The problem with that lawsuit is that the original argument included anecdotal notes about "eerily accurate targeted ads that appeared after they had just been talking about specific items". By settling, Apple gave even more fuel to those conspiracy theories.
I wrote about this a few months ago: https://simonwillison.net/2025/Jan/2/they-spy-on-you-but-not... - including a note about that general conspiracy theory and how "Convincing people of this is basically impossible. It doesn’t matter how good your argument is, if someone has ever seen an ad that relates to their previous voice conversation they are likely convinced and there’s nothing you can do to talk them out of it."

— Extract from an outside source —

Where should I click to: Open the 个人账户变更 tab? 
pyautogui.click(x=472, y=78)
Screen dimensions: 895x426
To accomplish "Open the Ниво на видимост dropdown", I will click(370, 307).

... all of that said, I 100% agree with the general message of this article - the "truth is more disturbing" bit. Facebook can target you ads spookily well because they have a vast amount of data about you collected by correlating your activity across multiple sources. If they have your email address or phone number they can use that to match up your behaviour from all sorts of other sources. THAT's the creepy thing that people need to understand is happening.

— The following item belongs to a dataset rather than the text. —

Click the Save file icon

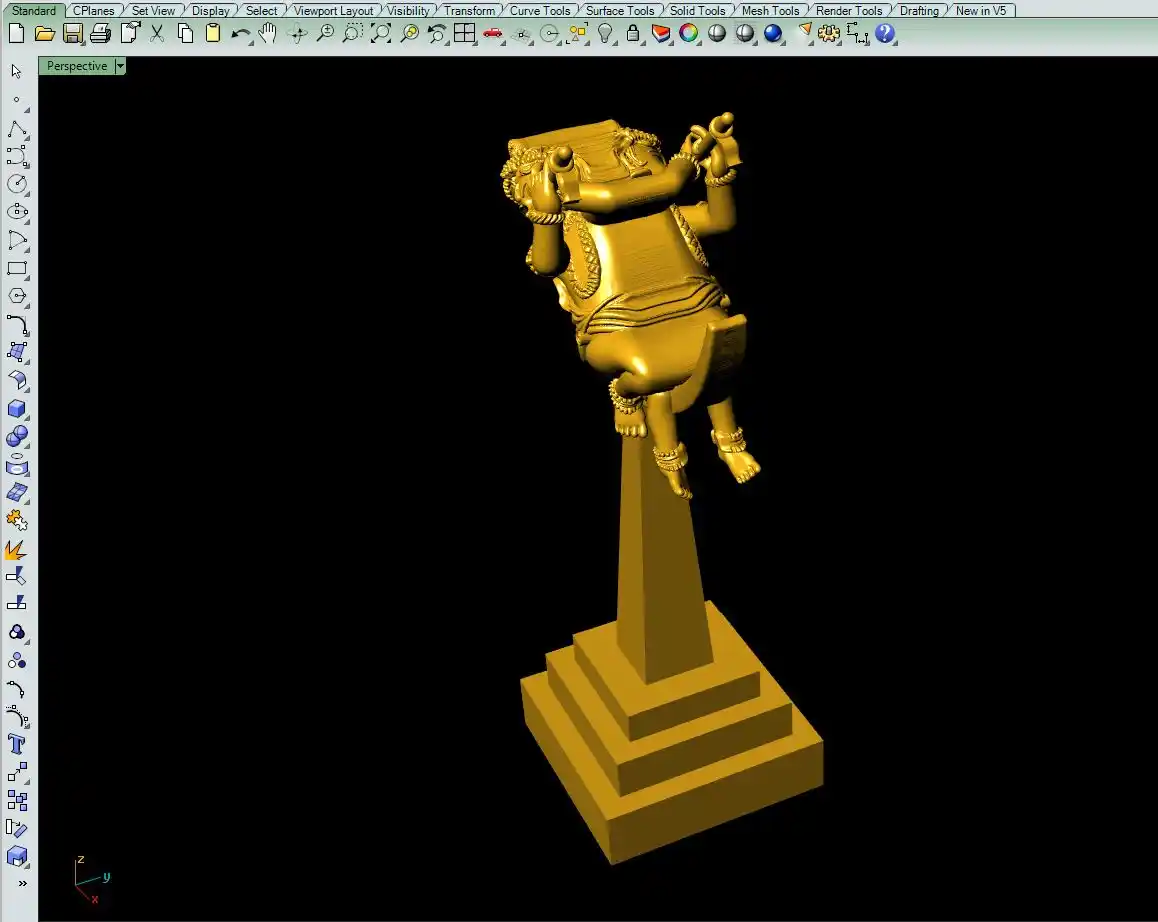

"Convincing people of this is basically impossible. It doesn’t matter how good your argument is, if someone has ever seen an ad that relates to their previous voice conversation they are likely convinced and there’s nothing you can do to talk them out of it."

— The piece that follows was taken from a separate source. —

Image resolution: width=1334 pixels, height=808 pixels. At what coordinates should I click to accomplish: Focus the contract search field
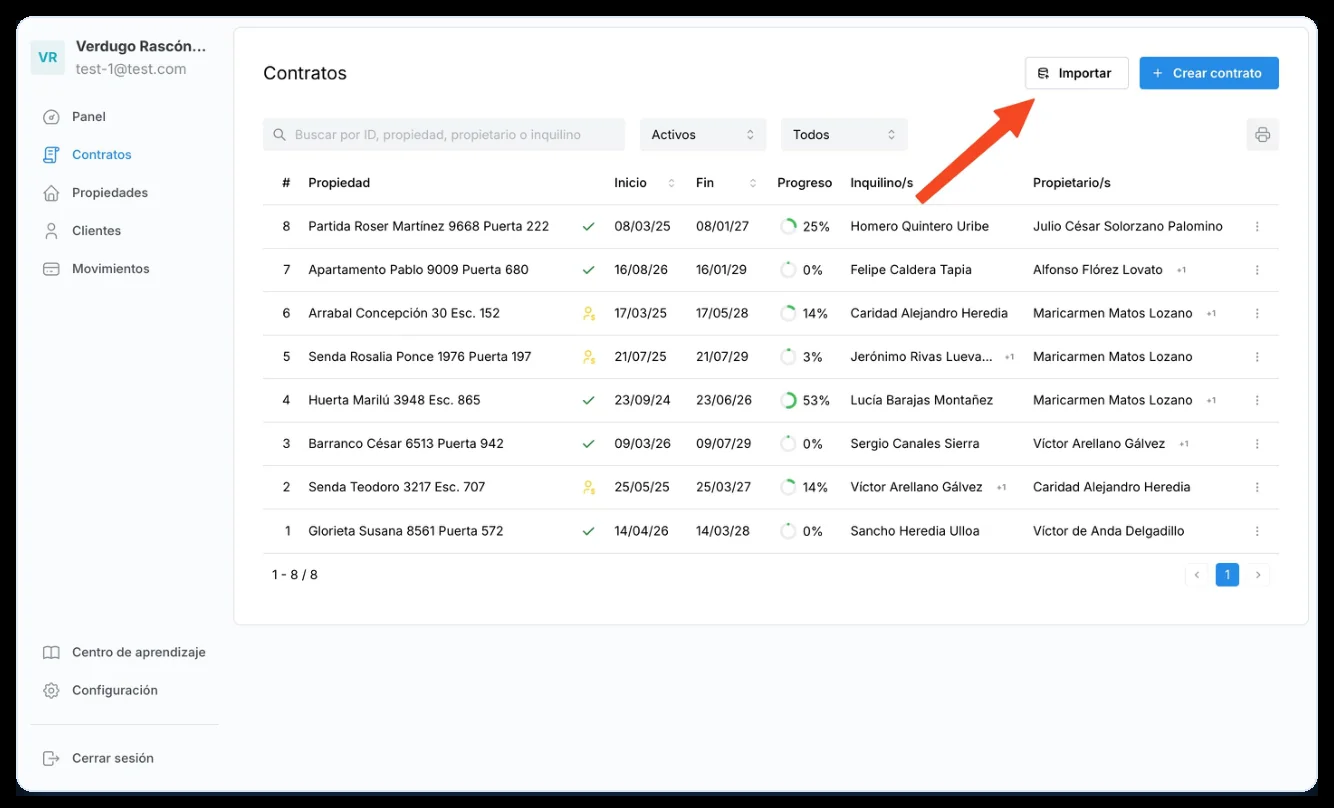tap(444, 135)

It sounds more like we have evidence of what we believe, you think we should toss the evidence for your counter-theory, and people won't do that. We also have an effect where tons of people experienced this. You want us to toss that, too.
"You don’t notice the hundreds of times a day you say something and don’t see a relevant advert a short time later. You see thousands of ads a day, can you remember what any of them are?"
On Facebook, during one period this happened, they were only showing me adds for Hotworx and a massage place every time. Trying to stay pure minded following Jesus Christ means I avoid such ads. So, it was strange that it's all they showed me. Then, strange the only break from the pattern was showing unlikely topics we just talked about in person.
So, I'm going to stick with the theory that they were listening since it best fit the evidence. I don't know why they'd do it. Prior reports long ago said they used to use ML (computer vision) to profile people outside of the platform who showed up in your pics.
I'll note another explanation. Instead of always listening, they could have done it to a random segment of people who were rarely clicking ads. Just occasionally, too. We wouldn't see the capability in use all the time. A feature tested or used on a subset of users.
Also, these companies keep saying on us in increasingly creative and dishonest ways. If anyone is to be blamed, it's them.